◆ 수행할 과제: 아래 항목의 모든 줄을 다시 쓰되 "GUI agent"를 "interface agent"(으)로 바꾸고 나머지는 그대로 두시오. 그림은 답에 넣지 마시오.

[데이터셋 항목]
******************************

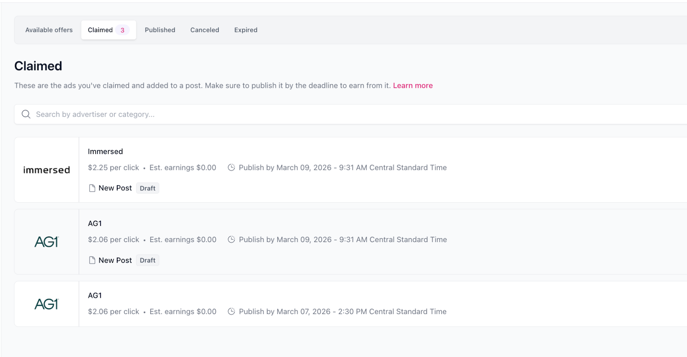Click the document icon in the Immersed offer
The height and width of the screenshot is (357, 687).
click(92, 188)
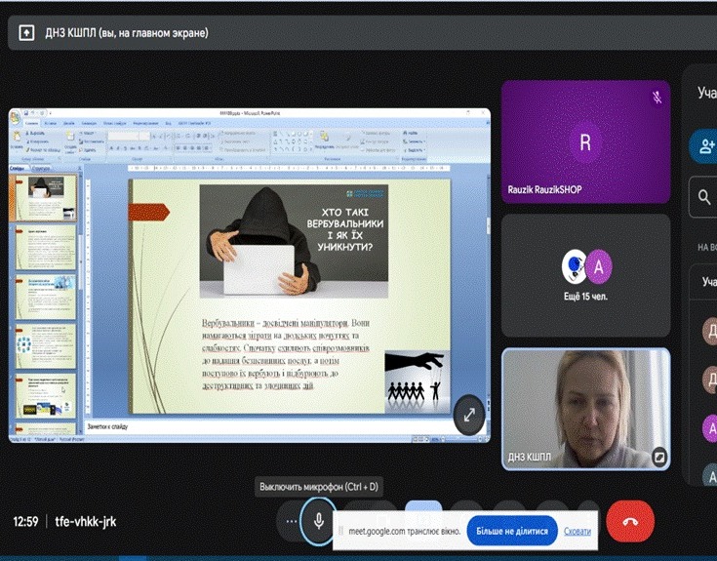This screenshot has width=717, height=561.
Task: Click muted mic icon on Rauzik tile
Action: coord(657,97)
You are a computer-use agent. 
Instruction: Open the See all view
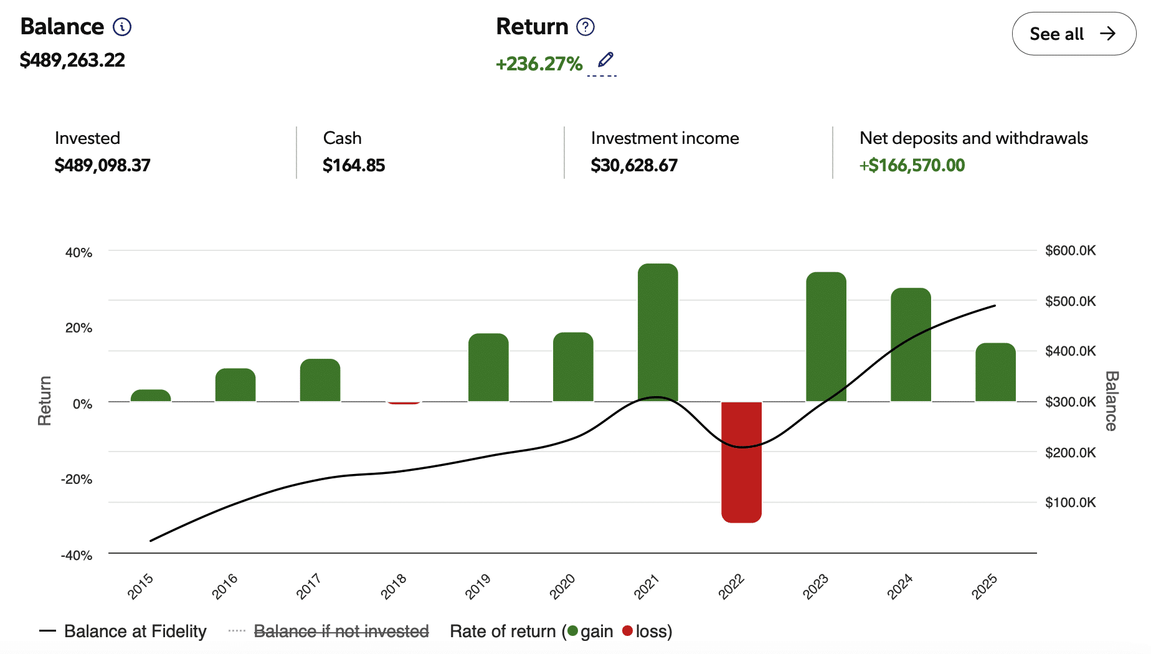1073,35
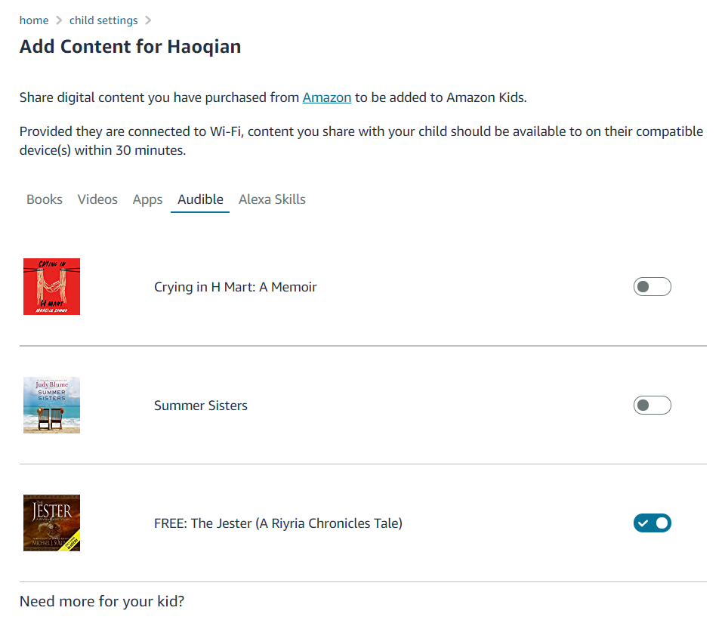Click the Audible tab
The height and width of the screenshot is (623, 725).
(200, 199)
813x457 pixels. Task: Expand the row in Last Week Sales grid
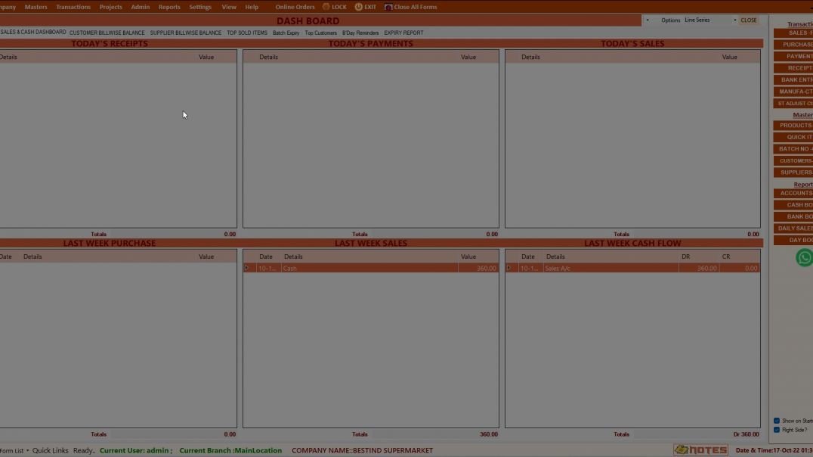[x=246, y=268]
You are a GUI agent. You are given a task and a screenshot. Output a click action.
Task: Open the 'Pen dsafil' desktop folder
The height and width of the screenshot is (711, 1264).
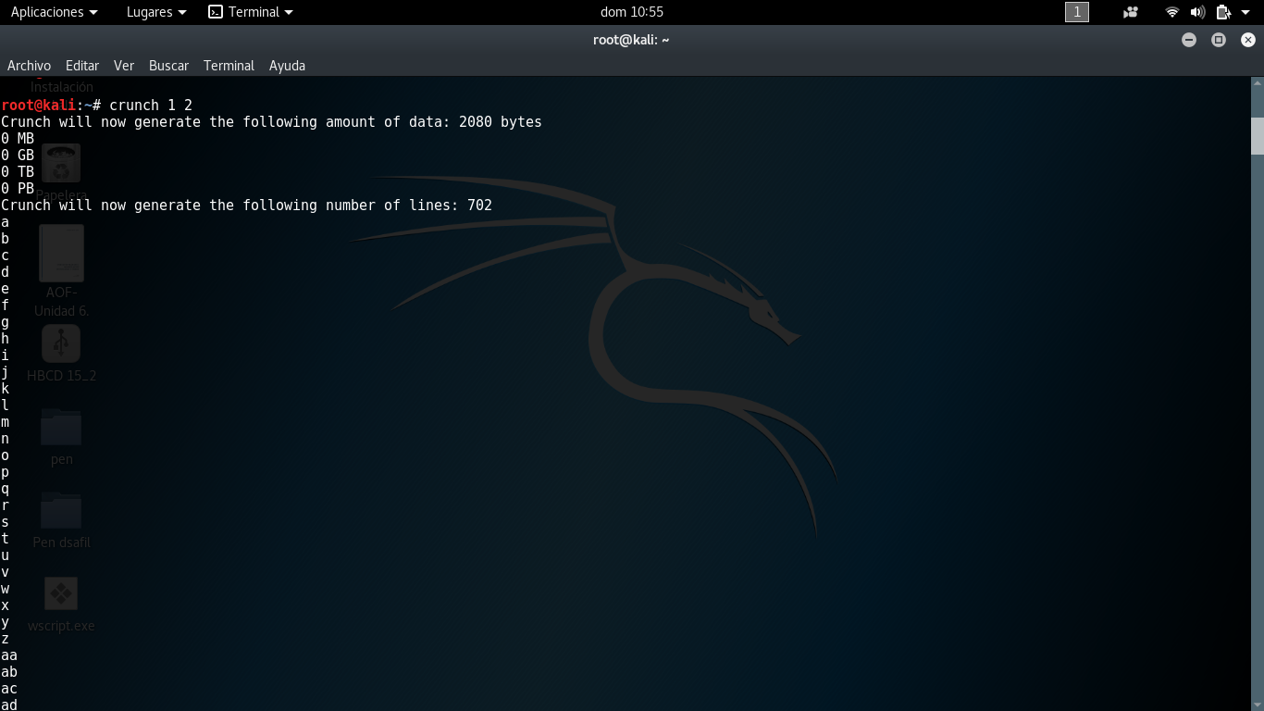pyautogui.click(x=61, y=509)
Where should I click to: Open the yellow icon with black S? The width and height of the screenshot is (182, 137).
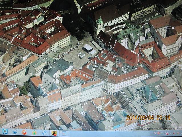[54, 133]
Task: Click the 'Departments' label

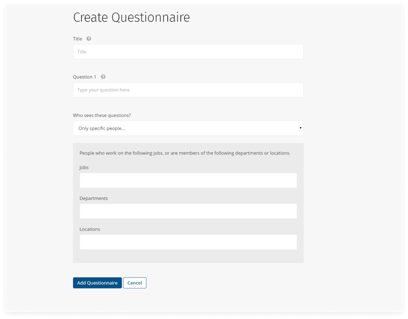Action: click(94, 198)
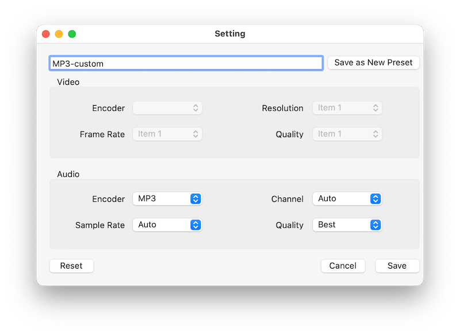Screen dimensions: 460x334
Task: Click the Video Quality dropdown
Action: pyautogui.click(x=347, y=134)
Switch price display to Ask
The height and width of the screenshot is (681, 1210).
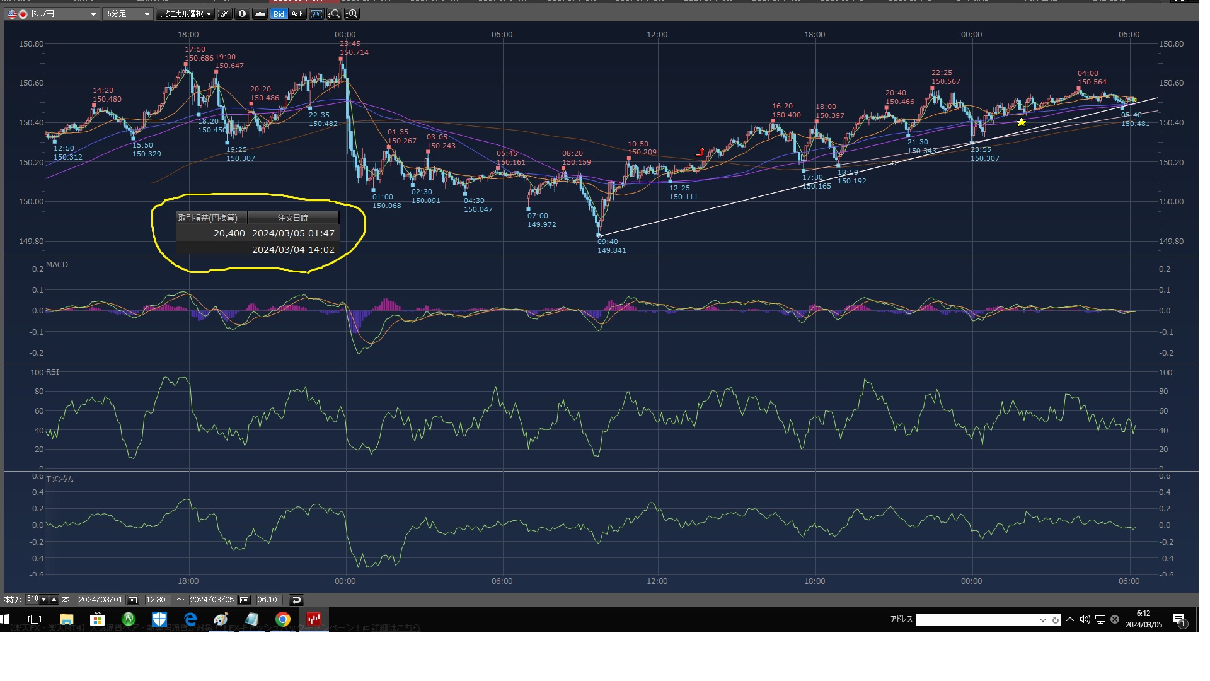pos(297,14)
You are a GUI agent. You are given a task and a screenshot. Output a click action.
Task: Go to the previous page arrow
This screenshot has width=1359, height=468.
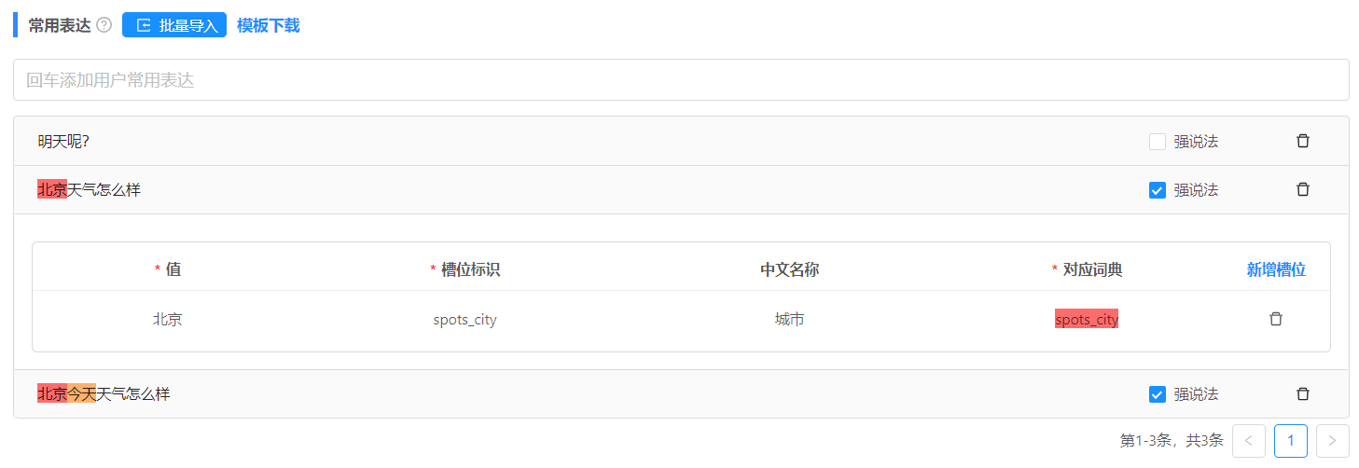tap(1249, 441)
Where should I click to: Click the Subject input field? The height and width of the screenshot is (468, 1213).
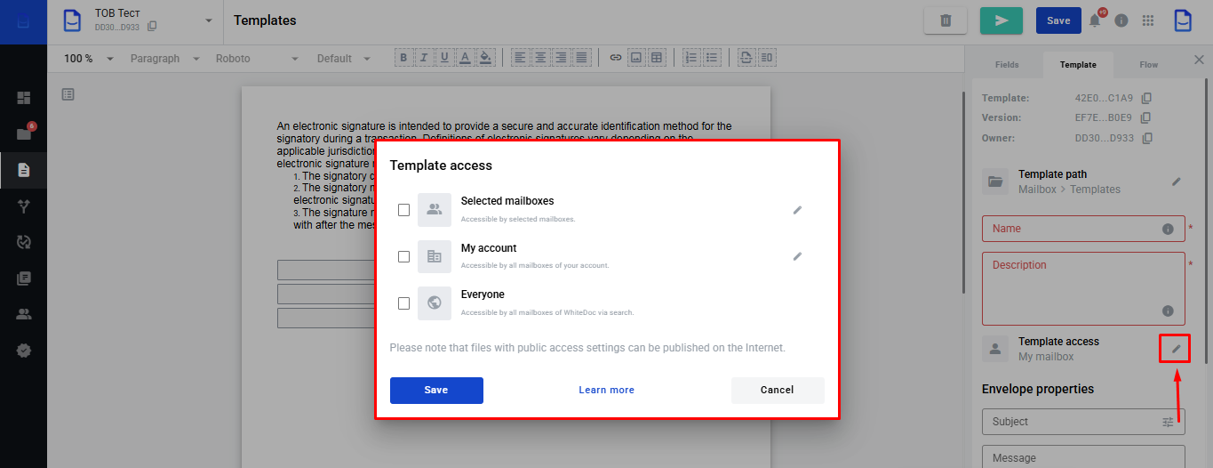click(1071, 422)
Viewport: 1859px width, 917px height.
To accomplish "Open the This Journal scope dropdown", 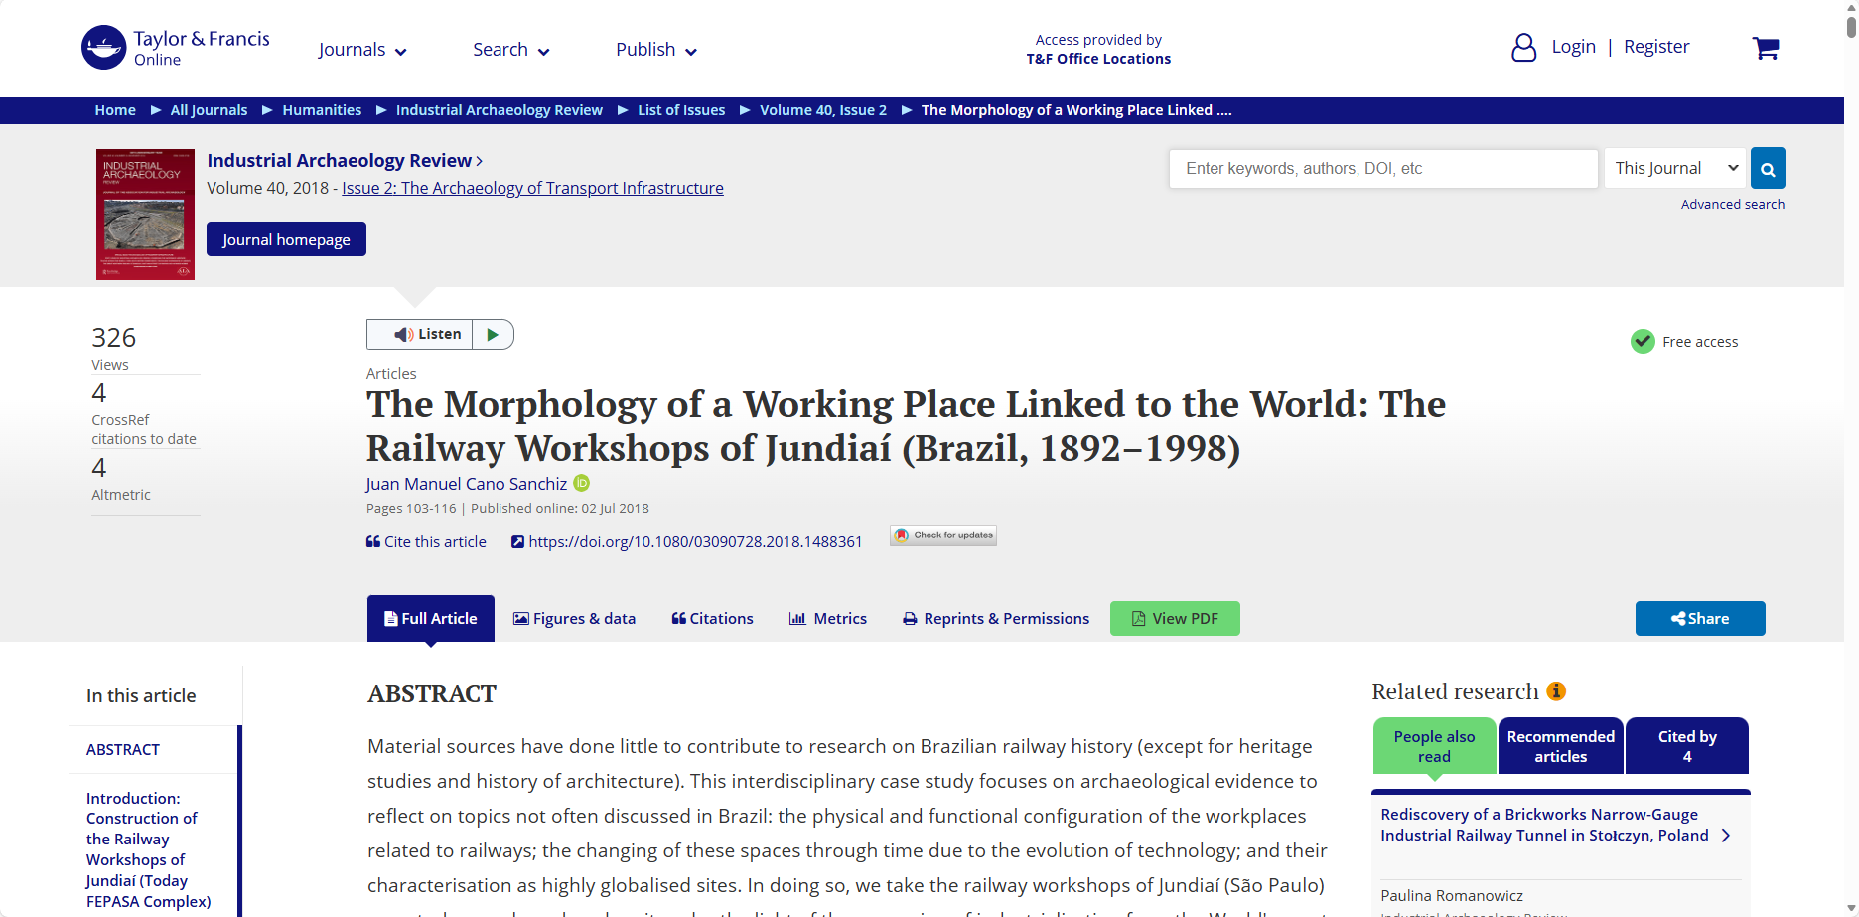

******************************

◆ 완성된 과제:
Click the document icon in the Immersed offer
The height and width of the screenshot is (357, 687).
click(92, 188)
This screenshot has width=717, height=561.
Task: Click muted mic icon on Rauzik tile
Action: coord(657,97)
You are a computer-use agent. 
Instruction: Open the See all view
1073,35
Click the Audible tab
The height and width of the screenshot is (623, 725).
(200, 199)
813x457 pixels. Task: Expand the row in Last Week Sales grid
[x=246, y=268]
You are a interface agent. You are given a task and a screenshot. Output a click action.
Task: Open the 'Pen dsafil' desktop folder
The height and width of the screenshot is (711, 1264).
pyautogui.click(x=61, y=509)
Where should I click to: Open the yellow icon with black S? The width and height of the screenshot is (182, 137).
[54, 133]
Task: Click the 'Departments' label

Action: click(94, 198)
Screen dimensions: 460x334
Task: Click the Video Quality dropdown
Action: pyautogui.click(x=347, y=134)
Switch price display to Ask
The height and width of the screenshot is (681, 1210).
pos(297,14)
You are a interface agent. You are given a task and a screenshot. Output a click action.
Task: Go to the previous page arrow
This screenshot has width=1359, height=468.
tap(1249, 441)
Where should I click to: Click the Subject input field? The height and width of the screenshot is (468, 1213).
click(1071, 422)
Viewport: 1859px width, 917px height.
To accomplish "Open the This Journal scope dropdown", 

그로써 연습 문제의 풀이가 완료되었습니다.